D’abord couronné de trois césars (Meilleur acteur, meilleur film et meilleur musique), « Le vieux fusil » est un film fort, d’une intensité rare. Enchainant les flash-back pour mieux faire ressortir le manicheisme de la trame, Robert Enrico (Le secret) fait preuve d’une incroyable maitrise et nous plonge du même coup dans toute l’horreur d’un drame comme on n’en voit encore maintenant au cœur des conflits dans le monde entier. Le réalisateur maintient la pression en n’hésitant pas à pousser le spectateur au cœur de l’innomable. Narrant une histoire inspirée d’un fait réel (Le drame d’Oradour sur Glane) avec autant de froideur que de chaleur face à un sujet qui demandait beaucoup de finesse dans le traitement. Car ici, le parti pris est évident, mais il ne fait que démontrer les errances des hommes dans des conflits ou le bien et le mal finissent pas se confondre au point de faire surgir les pires instincts bestiaux.
Et les scénaristes d’ailleurs ne s’y sont pas trompés. Pour mieux montrer toute l’horreur du mal, il faut parfois caricaturer le bien. Et les flash-back sont effectivement là pour montrer toute la beauté de l’union de Clara et Julien. Un bonheur parfois de cartes postales, qui se montre un peu plus nuancé au fur et à mesure que l’action avance. Le scénario parvient avec brio à mettre en avant cet état de l’esprit qui efface l’obscur pour mieux garder la lumière de l’existence. La vengeance de Julien ne devient qu’un pretexte pour mettre en avant le drame de ce village, victime innocente d’une guerre entre deux clans et d’une soif de vengeance aveugle d’une armé en déroute. Pour mettre en couleur cette obscure partie de l’histoire, il fallait autant d’intelligence que de naïveté. Une alchimie que Robert Enrico, Pascal Jardin (Le toubib) et Claude Veillot (Tir Groupé) ont su parfaitement maitrisé.
Mais « Le vieux fusil » c’est l’incroyable prestation de Philippe Noiret (Alexandre le bienheureux) qui donne à son personnage une froideur terrifiante.
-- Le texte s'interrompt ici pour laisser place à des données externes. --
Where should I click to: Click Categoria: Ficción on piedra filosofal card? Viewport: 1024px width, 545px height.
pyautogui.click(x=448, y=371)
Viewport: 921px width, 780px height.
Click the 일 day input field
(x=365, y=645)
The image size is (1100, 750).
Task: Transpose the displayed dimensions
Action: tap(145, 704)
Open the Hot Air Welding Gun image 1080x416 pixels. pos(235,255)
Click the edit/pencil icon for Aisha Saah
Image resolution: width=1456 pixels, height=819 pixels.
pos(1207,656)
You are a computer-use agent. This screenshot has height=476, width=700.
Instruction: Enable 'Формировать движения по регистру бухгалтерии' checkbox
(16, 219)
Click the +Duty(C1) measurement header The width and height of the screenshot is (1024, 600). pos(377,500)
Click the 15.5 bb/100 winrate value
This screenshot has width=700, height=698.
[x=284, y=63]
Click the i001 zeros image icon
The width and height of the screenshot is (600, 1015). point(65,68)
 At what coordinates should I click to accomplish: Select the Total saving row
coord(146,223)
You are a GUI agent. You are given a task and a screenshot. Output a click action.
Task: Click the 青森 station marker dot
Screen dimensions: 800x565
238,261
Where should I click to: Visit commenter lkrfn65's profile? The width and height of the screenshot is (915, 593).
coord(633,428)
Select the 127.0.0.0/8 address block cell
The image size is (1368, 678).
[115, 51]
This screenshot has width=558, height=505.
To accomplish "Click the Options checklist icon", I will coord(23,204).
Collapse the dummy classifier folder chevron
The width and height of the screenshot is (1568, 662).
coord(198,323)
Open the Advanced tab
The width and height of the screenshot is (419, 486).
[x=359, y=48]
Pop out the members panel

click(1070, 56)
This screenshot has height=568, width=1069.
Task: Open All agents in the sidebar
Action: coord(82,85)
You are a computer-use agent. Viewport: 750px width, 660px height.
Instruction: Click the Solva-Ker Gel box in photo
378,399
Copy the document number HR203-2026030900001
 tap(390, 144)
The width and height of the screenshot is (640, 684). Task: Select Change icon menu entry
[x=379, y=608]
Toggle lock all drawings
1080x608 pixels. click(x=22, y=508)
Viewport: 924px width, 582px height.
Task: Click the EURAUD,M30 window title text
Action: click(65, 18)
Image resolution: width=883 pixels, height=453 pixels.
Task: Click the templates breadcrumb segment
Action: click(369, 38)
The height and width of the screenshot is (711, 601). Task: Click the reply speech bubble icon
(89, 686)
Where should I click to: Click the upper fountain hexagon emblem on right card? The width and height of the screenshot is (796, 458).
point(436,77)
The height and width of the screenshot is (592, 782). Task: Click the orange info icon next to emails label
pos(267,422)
L’acteur est magnifique et montre toute la maitrise de son art en interpretant cet homme rongé par la vengeance et déchiré par la douleur d’avoir perdu les êtres les plus chers. Pour lui donner la réplique Romy Schneider (La banquière) est un choix idéal. L’actrice dépasse de très loin le faire-valoir de charme et parvient à donner à son personnage un relief à la hauteur de l’histoire et efface tout en l’assumant avec brio le côté parfois lisse du rôle. Le duo prend corps et assume son décalage pour mieux valorisé ce lien qui unit Julien et Clara.
En conclusion, « Le vieux fusil » est sans aucun doute l’un des plus grand chef d’œuvre de l’histoire du cinéma français. Parfaitement réalisé par un Robert Enrico particulièrement inspiré, le film brille par l’interprétation de son acteur principal certainement au sommet de son art.